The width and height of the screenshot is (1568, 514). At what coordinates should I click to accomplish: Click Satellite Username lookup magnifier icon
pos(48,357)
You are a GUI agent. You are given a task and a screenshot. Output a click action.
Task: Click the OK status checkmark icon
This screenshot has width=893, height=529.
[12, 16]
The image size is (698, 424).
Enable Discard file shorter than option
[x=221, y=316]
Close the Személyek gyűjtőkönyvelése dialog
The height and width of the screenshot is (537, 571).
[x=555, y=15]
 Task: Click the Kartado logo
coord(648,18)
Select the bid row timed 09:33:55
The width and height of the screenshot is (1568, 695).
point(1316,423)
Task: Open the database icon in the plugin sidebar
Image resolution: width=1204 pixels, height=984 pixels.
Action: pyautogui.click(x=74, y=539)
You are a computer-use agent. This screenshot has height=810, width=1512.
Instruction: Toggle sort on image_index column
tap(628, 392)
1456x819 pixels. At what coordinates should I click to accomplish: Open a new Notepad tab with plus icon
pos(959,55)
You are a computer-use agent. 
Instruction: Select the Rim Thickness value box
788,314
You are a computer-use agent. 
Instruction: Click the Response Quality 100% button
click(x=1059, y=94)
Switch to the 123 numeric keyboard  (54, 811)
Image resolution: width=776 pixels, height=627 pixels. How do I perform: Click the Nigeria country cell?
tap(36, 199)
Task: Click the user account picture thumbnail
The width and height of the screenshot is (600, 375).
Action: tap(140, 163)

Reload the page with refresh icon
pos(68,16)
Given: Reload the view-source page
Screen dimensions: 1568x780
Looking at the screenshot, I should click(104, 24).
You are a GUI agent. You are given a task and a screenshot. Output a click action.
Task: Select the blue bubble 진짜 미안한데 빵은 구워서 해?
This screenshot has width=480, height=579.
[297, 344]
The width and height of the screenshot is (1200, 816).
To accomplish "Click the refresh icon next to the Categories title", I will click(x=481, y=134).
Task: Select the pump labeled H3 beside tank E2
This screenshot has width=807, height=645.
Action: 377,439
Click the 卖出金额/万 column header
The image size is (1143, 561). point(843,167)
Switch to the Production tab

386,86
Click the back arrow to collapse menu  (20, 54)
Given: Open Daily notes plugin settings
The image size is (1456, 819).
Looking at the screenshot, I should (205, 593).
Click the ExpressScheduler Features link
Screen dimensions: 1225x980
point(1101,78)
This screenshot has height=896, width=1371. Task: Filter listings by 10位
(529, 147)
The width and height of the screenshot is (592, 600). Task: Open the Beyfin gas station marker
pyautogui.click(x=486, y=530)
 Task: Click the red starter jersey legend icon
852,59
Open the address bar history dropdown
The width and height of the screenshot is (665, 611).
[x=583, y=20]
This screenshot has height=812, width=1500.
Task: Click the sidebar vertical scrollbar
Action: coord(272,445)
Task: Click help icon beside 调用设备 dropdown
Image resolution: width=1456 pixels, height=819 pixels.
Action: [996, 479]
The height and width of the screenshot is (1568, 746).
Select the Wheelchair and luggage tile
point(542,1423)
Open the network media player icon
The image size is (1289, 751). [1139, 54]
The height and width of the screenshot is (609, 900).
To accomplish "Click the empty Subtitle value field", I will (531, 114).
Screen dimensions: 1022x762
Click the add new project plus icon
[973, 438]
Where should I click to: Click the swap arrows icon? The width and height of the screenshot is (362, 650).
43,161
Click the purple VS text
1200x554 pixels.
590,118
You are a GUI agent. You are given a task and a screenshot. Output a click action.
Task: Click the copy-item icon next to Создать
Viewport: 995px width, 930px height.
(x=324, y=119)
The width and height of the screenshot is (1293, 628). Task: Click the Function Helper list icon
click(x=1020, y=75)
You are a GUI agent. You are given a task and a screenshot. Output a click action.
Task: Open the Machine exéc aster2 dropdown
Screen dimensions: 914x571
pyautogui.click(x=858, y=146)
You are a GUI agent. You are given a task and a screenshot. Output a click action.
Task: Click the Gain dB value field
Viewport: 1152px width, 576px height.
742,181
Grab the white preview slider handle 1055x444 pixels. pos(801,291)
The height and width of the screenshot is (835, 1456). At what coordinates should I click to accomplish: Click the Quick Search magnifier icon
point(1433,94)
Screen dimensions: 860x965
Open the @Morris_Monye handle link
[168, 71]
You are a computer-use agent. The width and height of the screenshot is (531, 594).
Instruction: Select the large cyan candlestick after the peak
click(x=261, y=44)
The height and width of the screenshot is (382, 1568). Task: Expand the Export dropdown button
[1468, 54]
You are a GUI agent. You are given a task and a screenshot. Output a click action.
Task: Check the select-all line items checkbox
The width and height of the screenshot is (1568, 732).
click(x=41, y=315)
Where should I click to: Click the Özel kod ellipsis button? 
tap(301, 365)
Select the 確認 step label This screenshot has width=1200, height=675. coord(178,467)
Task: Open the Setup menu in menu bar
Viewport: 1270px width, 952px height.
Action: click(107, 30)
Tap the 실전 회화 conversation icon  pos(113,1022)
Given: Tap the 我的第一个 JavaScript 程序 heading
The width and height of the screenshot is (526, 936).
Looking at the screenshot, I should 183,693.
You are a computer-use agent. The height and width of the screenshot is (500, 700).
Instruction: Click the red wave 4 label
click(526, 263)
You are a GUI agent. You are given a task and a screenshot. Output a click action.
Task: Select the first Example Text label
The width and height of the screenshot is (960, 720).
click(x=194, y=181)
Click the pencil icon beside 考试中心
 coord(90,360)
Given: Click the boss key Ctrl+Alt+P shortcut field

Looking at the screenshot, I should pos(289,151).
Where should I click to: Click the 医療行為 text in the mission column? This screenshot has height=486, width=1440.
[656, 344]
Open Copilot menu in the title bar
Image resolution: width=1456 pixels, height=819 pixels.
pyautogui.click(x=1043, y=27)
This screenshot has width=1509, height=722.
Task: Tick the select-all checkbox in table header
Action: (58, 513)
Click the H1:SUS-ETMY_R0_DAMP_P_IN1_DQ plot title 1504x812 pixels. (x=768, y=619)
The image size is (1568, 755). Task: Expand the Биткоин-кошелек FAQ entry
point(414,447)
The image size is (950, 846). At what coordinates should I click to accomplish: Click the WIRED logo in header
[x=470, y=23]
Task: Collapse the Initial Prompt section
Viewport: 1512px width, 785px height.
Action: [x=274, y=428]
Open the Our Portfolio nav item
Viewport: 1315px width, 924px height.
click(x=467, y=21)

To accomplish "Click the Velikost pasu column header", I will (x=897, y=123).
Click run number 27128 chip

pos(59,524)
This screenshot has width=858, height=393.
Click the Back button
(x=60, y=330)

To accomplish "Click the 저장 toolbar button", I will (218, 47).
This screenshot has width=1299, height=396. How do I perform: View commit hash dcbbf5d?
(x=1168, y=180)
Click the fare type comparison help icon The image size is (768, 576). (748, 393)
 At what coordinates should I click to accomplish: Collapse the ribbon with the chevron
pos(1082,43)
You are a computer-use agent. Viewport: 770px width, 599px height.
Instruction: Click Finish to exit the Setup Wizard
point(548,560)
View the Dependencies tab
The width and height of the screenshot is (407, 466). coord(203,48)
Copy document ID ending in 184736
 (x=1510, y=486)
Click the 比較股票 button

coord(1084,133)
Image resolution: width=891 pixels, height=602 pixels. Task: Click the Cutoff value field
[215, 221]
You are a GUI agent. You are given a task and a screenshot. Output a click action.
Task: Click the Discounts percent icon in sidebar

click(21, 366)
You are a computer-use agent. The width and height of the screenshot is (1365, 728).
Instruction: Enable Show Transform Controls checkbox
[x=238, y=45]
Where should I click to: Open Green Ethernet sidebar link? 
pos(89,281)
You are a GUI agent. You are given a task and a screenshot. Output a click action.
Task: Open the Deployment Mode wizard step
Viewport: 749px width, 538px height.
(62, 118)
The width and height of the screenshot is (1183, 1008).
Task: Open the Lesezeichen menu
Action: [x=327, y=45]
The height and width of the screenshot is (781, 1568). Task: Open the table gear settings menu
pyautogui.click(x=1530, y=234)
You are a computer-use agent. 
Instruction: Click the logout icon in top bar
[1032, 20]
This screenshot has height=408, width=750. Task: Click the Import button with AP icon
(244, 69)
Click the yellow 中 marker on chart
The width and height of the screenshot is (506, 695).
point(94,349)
# # #
■ **Challenge**:
Copy out every line of the entries above that contains the word "next". Matching is case-sensitive.

■ **Reply to the task**:
To accomplish "Click the refresh icon next to the Categories title", I will click(x=481, y=134).
Task: Click the copy-item icon next to Создать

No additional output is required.